DOCUMENT ▸
Does she have food allergies? Does she not have any discretionary money of her own? I'm really not trying to pick on you, but I think this is a bit too rigid for a 12 year old. She's at the age where she needs some freedom and can begin making some decisions for herself. I'm not saying it's okay to break household rules (i.e. like eating in the bedroom). Open discussions seemed to work best for us.

My children always had the opportunity to earn money by either doing some things around the farm, our store, or the house. That way they learned to budget for things. We allowed them to buy what they wanted (within reason, of course) with their money. They learned to work, make decisions, and set goals. Fortunately shoplifting was never an issue since it was within their power to buy an item once they saved up enough money.

Always keep communication open.


----------



## Mrs. Cruiser (Jul 25, 2011)

Yes, she does have her own money. Her difficulty is that no matter where we go, she always finds something that she "needs" and when the answer is no, the tears start to flow. 

Financial responsibility is definitely something she needs to work on. But in the mean time it is affecting her trustworthiness.


----------



## Homemaker_Numero_Uno (Jan 18, 2011)

My first kid did that when he was around 5. After I got over the shock that he took something from a store, I had him take it back and apologize. Then I started giving him an allowance. A kid needs some kind of control over their life and let's face it lack of money for a kid is an issue. If they don't have legit currency they'll use cunning. Lack of money in our society is equivalent to lack of voice for making independent choices, and your daughter has shown that she does make a lot of good choices.

JOB ▸ Please reproduce the passage of the forum thread above word for word, starting at "My children always" and ending at "affecting her trustworthiness.".

SUPPLIED ENTRIES ▸

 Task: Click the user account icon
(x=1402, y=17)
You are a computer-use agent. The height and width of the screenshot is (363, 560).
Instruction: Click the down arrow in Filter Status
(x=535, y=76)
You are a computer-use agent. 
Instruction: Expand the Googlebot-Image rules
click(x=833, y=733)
---
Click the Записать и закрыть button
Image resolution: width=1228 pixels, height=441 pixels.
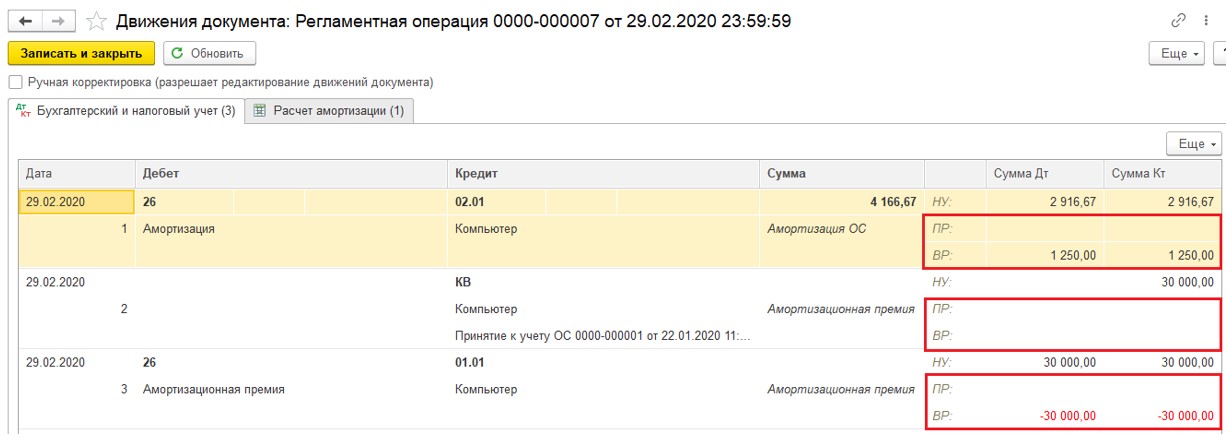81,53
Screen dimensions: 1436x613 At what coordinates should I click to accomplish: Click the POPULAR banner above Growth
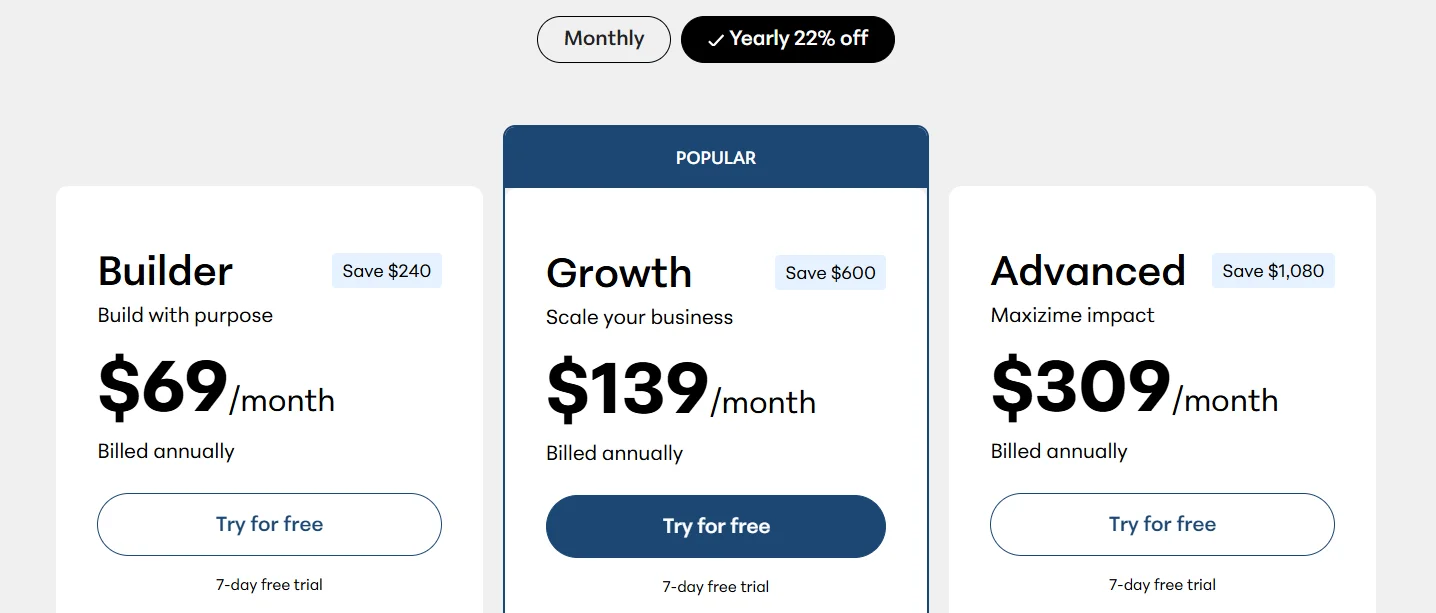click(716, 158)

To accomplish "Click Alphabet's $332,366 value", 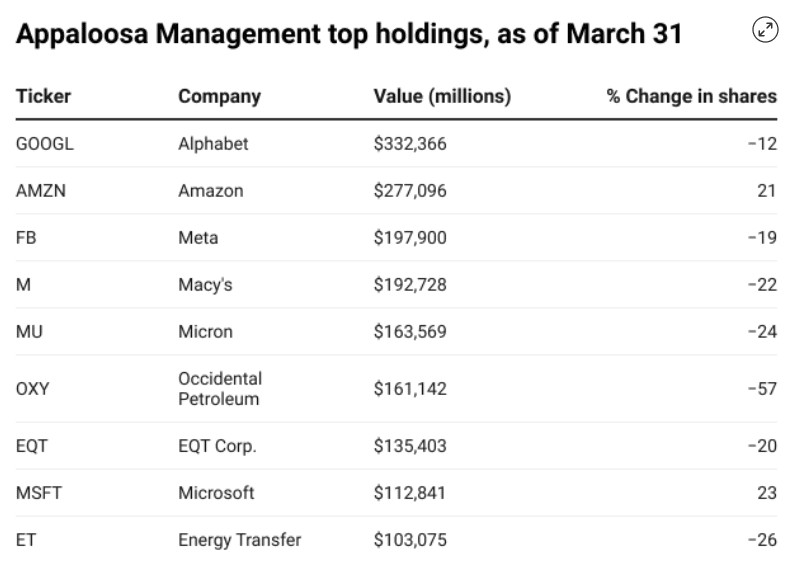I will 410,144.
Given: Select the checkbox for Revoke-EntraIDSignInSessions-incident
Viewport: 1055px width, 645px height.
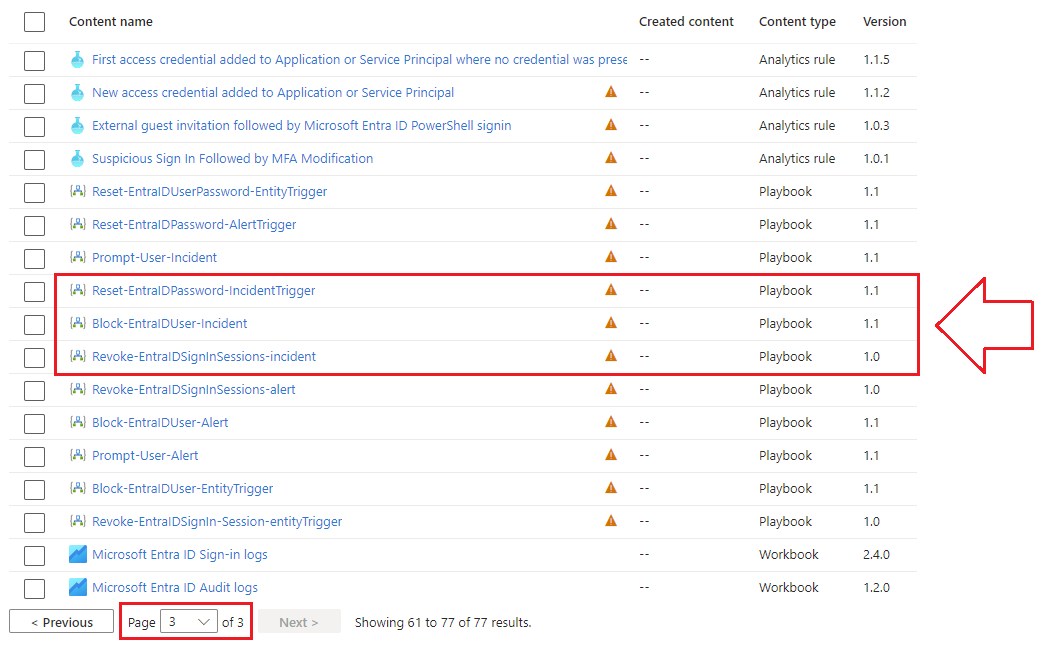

FINISHED ANSWER ▸
My children always had the opportunity to earn money by either doing some things around the farm, our store, or the house. That way they learned to budget for things. We allowed them to buy what they wanted (within reason, of course) with their money. They learned to work, make decisions, and set goals. Fortunately shoplifting was never an issue since it was within their power to buy an item once they saved up enough money.

Always keep communication open.


----------



## Mrs. Cruiser (Jul 25, 2011)

Yes, she does have her own money. Her difficulty is that no matter where we go, she always finds something that she "needs" and when the answer is no, the tears start to flow. 

Financial responsibility is definitely something she needs to work on. But in the mean time it is affecting her trustworthiness.